__What you are asked to do__. Quote every line from the top of the listing down to and including the line that contains "Filter by 注册结果(271) status".

__Extracted records__.
_ _ _

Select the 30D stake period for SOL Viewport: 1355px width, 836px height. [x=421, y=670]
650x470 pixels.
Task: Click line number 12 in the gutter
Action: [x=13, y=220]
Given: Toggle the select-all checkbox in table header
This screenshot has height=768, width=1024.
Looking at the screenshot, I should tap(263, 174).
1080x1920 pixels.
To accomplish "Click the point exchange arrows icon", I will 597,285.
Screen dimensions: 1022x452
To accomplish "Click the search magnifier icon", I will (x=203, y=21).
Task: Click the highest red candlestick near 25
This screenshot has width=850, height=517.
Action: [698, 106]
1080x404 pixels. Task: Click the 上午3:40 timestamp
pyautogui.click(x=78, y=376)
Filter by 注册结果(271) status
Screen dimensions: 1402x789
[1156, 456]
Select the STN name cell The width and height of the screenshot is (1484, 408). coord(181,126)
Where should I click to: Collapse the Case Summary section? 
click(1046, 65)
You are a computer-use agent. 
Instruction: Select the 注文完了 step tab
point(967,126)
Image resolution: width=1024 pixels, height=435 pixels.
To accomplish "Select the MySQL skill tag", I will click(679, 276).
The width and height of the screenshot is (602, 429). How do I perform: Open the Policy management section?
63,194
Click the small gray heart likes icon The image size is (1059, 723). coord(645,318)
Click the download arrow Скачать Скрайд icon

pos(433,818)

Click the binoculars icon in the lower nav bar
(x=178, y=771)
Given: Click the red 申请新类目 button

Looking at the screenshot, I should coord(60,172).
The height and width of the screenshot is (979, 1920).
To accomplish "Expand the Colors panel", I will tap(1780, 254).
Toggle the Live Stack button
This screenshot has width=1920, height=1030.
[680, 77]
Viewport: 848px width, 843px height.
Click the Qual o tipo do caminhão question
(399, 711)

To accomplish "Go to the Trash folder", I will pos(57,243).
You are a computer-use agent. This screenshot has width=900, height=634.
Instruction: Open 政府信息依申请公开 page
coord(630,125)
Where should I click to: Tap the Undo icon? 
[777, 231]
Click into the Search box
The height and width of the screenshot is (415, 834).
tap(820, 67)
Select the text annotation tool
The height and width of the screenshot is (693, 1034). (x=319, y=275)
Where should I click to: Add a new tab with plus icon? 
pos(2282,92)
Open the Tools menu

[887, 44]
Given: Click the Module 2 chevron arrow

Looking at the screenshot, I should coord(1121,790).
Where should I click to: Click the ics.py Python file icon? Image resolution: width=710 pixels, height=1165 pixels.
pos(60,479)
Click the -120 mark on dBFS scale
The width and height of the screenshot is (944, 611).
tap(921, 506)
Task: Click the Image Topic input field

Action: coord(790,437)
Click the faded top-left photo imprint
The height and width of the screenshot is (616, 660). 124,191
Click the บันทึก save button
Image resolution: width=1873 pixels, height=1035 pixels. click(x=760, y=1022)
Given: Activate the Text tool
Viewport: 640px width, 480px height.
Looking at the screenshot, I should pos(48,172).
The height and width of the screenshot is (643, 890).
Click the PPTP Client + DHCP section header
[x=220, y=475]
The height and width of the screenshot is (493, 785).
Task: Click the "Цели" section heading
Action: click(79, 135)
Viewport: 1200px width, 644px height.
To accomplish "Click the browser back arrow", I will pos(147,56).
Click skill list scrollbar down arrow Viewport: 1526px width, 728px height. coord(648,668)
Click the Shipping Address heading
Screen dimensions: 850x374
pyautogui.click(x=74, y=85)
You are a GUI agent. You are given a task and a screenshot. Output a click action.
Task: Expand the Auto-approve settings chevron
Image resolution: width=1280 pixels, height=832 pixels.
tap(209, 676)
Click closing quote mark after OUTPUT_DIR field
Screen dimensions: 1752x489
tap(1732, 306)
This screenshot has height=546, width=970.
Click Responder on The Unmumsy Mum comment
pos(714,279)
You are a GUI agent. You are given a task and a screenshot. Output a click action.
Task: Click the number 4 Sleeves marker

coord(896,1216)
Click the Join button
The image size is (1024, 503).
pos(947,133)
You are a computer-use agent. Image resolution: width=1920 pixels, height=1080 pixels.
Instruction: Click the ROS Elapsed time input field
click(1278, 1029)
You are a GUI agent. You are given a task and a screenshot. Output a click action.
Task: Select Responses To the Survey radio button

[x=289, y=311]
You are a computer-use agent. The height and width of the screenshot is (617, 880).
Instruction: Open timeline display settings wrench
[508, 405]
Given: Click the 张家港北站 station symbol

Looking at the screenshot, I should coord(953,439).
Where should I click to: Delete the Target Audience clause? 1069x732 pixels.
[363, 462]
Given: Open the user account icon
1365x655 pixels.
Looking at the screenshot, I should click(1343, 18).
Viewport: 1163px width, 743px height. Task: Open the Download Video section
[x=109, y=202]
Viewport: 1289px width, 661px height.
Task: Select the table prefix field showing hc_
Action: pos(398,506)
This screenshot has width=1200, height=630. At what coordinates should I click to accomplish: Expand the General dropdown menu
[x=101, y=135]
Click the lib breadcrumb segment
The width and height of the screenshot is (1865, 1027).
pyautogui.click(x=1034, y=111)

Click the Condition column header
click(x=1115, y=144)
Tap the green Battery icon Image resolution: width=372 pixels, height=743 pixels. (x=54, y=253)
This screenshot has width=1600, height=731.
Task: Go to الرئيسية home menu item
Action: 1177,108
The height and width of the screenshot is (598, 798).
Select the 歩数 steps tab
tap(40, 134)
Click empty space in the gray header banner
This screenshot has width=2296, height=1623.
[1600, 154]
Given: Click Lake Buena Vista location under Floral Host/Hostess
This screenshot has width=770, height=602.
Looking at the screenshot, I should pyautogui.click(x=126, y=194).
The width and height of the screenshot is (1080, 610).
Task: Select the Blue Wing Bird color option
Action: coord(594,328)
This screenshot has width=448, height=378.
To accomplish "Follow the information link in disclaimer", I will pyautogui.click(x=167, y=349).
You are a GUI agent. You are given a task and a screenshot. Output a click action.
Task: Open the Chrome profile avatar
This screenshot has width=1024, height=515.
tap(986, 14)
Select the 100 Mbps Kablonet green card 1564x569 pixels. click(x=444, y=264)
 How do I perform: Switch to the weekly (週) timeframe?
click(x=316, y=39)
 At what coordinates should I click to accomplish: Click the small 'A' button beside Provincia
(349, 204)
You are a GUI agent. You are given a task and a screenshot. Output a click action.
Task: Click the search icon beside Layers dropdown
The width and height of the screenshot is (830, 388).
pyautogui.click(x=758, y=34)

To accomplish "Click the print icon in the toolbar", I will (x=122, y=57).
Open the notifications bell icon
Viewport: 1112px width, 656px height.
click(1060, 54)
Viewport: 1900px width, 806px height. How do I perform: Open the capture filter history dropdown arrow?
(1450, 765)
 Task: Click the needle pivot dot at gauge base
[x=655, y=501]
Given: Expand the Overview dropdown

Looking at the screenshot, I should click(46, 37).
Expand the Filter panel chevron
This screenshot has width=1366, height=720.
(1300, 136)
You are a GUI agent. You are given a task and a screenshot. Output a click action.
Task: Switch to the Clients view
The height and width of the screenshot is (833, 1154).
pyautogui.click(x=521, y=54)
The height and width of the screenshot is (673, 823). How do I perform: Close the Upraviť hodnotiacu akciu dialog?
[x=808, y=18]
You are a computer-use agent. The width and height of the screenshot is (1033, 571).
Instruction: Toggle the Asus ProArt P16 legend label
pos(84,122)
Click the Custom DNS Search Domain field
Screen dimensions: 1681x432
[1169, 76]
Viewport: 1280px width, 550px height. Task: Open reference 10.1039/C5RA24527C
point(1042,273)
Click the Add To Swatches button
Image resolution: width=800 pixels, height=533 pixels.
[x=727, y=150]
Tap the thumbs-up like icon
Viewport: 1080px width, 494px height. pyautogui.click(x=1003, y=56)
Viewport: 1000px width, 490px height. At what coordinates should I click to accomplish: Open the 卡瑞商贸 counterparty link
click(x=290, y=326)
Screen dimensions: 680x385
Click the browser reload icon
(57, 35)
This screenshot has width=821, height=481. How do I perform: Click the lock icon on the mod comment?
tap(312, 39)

_ _ _

__Finished task__.
Select the 30D stake period for SOL Viewport: 1355px width, 836px height. [x=421, y=670]
650x470 pixels.
Task: Click line number 12 in the gutter
Action: [x=13, y=220]
Given: Toggle the select-all checkbox in table header
This screenshot has height=768, width=1024.
Looking at the screenshot, I should tap(263, 174).
1080x1920 pixels.
To accomplish "Click the point exchange arrows icon", I will 597,285.
Screen dimensions: 1022x452
To accomplish "Click the search magnifier icon", I will (x=203, y=21).
Task: Click the highest red candlestick near 25
This screenshot has width=850, height=517.
Action: [698, 106]
1080x404 pixels. Task: Click the 上午3:40 timestamp
pyautogui.click(x=78, y=376)
Filter by 注册结果(271) status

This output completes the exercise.